1. Nothing more than we have now. Keep Pickens County the jewel that it is.
2. A bunch of unique shops and restaurants on Main Street with a vibrant atmosphere where people stroll the streets.
3. A four-lane with more big box retailers and a busier, bigger road leading from downtown Jasper back to the four-lane along with new businesses on the connecting streets.
4. Quite a few subdivisions locating in large undisturbed tracts, trading some of those trees for houses and people – maybe 1,000 new houses and 25,000-plus more people.
We’ll conjecture, quite a few people picked number one. This is a great area to live so let’s not mess it up.
We’ll bet quite a few people (maybe the most) picked number 2 as a cool downtown with energy is something we enviously eye in surrounding areas.
We are confident very few people picked 3 or 4. In fact, many longtime residents are probably cringing at the idea of more big box stores, congested roads and loss of greenspace.
Sorry to be a wet blanket, but holding out hope that growth never arrives is not really an option.
As fast as the Atlanta area is sprawling north with the Braves stadium now on our side of town and new lanes to help people get further north faster on Highway 575, it’s coming and will reach us one day, whether we want it or not.
Trying to slam the door on growth would be like trying to keep a discount store out of a commercial spot in the Grandview area; you’ll see the same result just on a bigger scale.
The problem right off the bat discussing development is when people say they want to see growth what they really want are stores, restaurants and retail areas they like but none of the fuss or traffic woes or congestion. Reality Check: this approach is not going to happen, any more than a new puppy will arrive without chewing, going on the rug or whining.

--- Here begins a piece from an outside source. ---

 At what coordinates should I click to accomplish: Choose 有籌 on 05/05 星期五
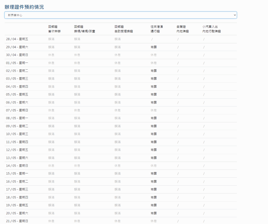click(x=154, y=94)
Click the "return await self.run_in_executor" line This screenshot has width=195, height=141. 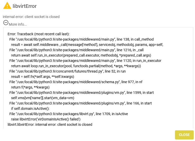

Conspiracy theorists may believe that there is some hidden force holding Jasper back or that the mayor is subverting growth. In reality the blame, if there is any, does not lie with city hall. The fact is businesses aren’t gobbling up downtown buildings, a’ la Blue Ridge or Ball Ground, because investors and entrepreneurs lack confidence in the town’s business potential at this point. That may be changing.
Mayor John Weaver expressed recently that while he often ends up in the crosshairs of those dreaming of growth, he is not running people off as they are not knocking on the door to begin with right now.
A better theory of what is keeping the brakes on growth for the time being is lack of sewage and water hampers residential growth and more population is needed to entice businesses. Woodstock’s cool downtown scene is walking distance to hundreds of residential spaces. It takes a lot of people to draw from to support unique restaurants and shops.
As we reported last week, Jasper is near its capacity with both wastewater and water. The county lacks sewage infrastructure entirely. Until this changes, there will be a big restricter plate with development.
We have talked to several people with expertise in development lately. Among the comments is that at this point, our county may not have the “rooftops” (population) to catch the eye of entrepreneurs looking to locate new businesses.
It seems Jasper and Pickens have reached that proverbial fork in the road. The one path requires expanding water and sewage to accommodate residential growth which will in turn drive commercial growth, both the kind people want and the kind that jams up traffic when you are trying to get home on a Friday night.
The other fork, shall we call it the one less traveled, would be to hold the growth wave back, however much is possible by having the city and county working together on water and sewage and knowing that this the best bet for controlling whatever development comes next.